_SUPPLIED PASSAGE:_

——

# What happened to FOXBITE?



## froggtogg (May 10, 2009)

I hope nothing bad has happened to Foxbite. As I fish for smallies in the Muskingum River I enjoyed reading his reports on fishing area rivers and lakes. I hope he is well. If anyone knows of him, please post. Thanks


----------



## musikman43155 (May 14, 2008)

Don't know the guy, but, here's his website.


----------



## foxbites (Mar 15, 2010)

hey guys im still kickin!! have not caught a lot of big bass this year. I have been working on some new baits also. I have been catching some smallies on the muskingum but nothing to big. I will get some good reports here soon. Thanks froggtogg for being concerned about me and my well being! Makes me feel good to know my fellow fisherman care! here are a couple i have caught this year


----------



## turkeyt (Apr 13, 2006)

foxbites said:


> hey guys im still kickin!! have not caught a lot of big bass this year. I have been working on some new baits also. I have been catching some smallies on the muskingum but nothing to big. I will get some good reports here soon. Thanks froggtogg for being concerned about me and my well being! Makes me feel good to know my fellow fisherman care! here are a couple i have caught this year




Crap Foxbites, I figure the fish were missing you more. They have a hard time not being able to latch on to some of your dandy baits!!!


----------



## froggtogg (May 10, 2009)

Great to hear from you Foxbite. Glad you are ok. I fish from Dresden to Duncan Falls. Catching a few smallmouths, but not too many large ones. Heading to Luke Chute Dam monday morning. Thanks for the reply.---Froggtogg


----------

——

Entries on target coordinates:

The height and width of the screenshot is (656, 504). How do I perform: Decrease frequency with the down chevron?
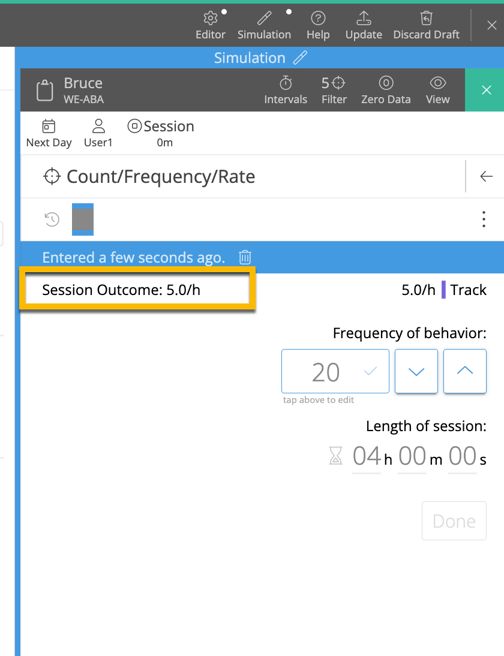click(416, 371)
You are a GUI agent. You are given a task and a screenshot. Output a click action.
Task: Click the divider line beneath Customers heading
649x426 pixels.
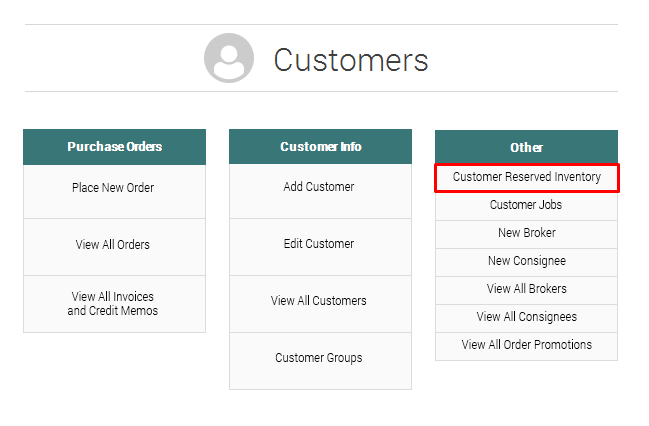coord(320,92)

——

From the forum thread about Foxbite, return everything from "I hope nothing" down to "here's his website.".

I hope nothing bad has happened to Foxbite. As I fish for smallies in the Muskingum River I enjoyed reading his reports on fishing area rivers and lakes. I hope he is well. If anyone knows of him, please post. Thanks


----------



## musikman43155 (May 14, 2008)

Don't know the guy, but, here's his website.